Aunque siempre es indeseado, porque en una sociedad plagada de tecnología y de instantaneidad, de estar siempre conectado y deprisa, de llenar hasta el hartazgo las redes de lo bien que nos sentimos y estamos, de eso que se llama "postureo", como si cada día hubiese que levantarse ya aseado y con el ojo pintado y las arrugas ocultas, hay momentos en los que, pese a tanta exposición cara al público y tanta sonrisa, el vacío interior, en su derrumbe, te obliga a echarte las cuentas, a mirarte en el espejo sin maquillaje e intentar reconocerte más allá de toda aquella existencia que hayas dedicado a los demás, hayan sido agradecidos o no, que en este ajuste de cuentas los demás no cuentan.

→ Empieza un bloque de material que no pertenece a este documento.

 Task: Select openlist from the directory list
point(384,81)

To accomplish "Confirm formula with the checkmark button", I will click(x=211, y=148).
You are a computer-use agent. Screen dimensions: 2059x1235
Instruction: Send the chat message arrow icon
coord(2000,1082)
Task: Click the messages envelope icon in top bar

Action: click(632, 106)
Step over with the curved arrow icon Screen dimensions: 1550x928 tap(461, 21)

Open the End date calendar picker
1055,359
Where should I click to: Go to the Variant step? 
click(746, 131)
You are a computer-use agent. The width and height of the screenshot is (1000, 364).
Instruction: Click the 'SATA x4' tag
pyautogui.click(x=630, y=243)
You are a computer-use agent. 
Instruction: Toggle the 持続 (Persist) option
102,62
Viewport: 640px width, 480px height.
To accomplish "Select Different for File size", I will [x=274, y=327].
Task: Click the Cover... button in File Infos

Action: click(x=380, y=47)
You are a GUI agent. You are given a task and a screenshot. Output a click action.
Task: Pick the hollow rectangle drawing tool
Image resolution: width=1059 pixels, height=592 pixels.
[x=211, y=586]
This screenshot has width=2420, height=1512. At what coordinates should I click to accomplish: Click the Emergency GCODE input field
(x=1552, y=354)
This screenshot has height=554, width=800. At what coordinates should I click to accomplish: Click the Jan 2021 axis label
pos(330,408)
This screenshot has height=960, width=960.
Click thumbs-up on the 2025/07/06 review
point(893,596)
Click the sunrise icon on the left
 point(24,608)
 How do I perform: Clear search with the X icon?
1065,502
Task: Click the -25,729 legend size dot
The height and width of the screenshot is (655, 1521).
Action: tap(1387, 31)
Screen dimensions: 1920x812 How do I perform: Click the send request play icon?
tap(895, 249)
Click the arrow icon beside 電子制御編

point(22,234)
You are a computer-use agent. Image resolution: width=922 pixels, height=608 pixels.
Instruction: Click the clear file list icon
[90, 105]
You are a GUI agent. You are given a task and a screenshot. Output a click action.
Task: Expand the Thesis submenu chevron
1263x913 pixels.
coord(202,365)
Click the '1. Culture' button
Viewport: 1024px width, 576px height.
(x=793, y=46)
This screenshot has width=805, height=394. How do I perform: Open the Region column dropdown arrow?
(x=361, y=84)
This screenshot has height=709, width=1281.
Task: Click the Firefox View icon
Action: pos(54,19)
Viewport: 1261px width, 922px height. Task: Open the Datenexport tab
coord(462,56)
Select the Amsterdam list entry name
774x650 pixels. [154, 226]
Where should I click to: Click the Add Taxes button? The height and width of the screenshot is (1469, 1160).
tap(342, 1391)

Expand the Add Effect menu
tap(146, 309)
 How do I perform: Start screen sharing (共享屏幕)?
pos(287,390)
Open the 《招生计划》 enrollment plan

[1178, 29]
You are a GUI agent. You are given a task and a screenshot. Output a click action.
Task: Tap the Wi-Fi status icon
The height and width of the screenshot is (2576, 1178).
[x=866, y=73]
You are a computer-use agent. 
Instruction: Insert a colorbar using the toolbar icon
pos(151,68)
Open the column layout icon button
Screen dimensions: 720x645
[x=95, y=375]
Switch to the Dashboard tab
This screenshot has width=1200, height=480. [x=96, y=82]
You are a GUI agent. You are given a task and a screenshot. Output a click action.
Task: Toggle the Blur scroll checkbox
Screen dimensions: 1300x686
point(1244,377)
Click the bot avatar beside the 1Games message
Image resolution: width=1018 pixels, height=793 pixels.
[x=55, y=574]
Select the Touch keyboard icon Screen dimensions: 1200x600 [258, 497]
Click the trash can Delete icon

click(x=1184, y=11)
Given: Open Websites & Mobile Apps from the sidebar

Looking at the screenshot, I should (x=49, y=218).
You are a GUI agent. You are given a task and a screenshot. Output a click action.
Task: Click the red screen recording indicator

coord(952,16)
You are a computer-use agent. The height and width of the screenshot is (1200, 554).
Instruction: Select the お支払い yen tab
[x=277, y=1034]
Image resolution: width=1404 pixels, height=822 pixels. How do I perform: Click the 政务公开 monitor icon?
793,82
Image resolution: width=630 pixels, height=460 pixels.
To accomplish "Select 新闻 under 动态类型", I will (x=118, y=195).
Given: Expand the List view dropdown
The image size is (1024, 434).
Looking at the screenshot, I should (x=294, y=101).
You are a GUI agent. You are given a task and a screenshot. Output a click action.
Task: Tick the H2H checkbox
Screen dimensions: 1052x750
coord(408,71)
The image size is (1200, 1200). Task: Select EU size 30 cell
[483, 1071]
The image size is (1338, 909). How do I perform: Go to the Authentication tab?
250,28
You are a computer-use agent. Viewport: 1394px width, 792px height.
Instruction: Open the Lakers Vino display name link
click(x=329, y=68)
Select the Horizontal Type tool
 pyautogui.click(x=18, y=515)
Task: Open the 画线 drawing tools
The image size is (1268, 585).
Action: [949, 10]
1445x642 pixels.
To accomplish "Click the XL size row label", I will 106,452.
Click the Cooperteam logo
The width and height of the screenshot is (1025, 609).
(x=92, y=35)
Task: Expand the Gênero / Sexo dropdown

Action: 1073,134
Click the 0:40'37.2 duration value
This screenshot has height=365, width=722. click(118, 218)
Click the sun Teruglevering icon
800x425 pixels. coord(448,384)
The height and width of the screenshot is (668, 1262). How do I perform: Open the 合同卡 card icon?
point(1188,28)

Y es aún más valioso por cuanto debajo de cada uno de los escombros interiores se va sintiendo la paz de quien hizo lo que creía que había que hacer cuando había que hacerlo, que no van muy allá las reconstrucciones del pasado con soluciones del presente, menuda tontería, y ello permite abrazarse a parte, solo a parte, del pasado y extender los brazos a todo el futuro, sintiendo que no es un hasta aquí, sino que es un estamos empezando, porque aún no se han repartido las cartas de la mejor partida, aunque quizá tampoco la ganemos.

Entonces llega ese punto en el que uno se siente tan poca cosa que solo es uno mismo y la inmensidad de todo, de su todo, con lo que nada sobra y solo falta si es para compartir, que no es lo mismo que completar, y el vacío, que parecía que había arrumbado con todo cuando hasta por secar nos había secado el alma, se yergue como una especie de depuradora que va distribuyendo a un lado y a otro cada pieza de nuestra experiencia para dejar solo aquellas en las que realmente nos hemos sentido nosotros y nos han hecho tal y como somos y como nos gusta reconocernos. Porque lo importante no es que nos vean de una u otra forma; lo esencial es que nosotros nos reconozcamos y nos gustemos tanto como para, si no hay más remedio, pasear el resto del camino, aunque sea un viacrucis, solos con nuestra sombra sola.

Y si ha de dibujar el camino otra sombra a la par de nuestras pisadas de cofrades de la hermandad del día a día que sea para enredarse con la nuestra, que si no ha de ser así, bien camina el penitente solo con sus pasos solos acompasados por el runrún de sus cadenas.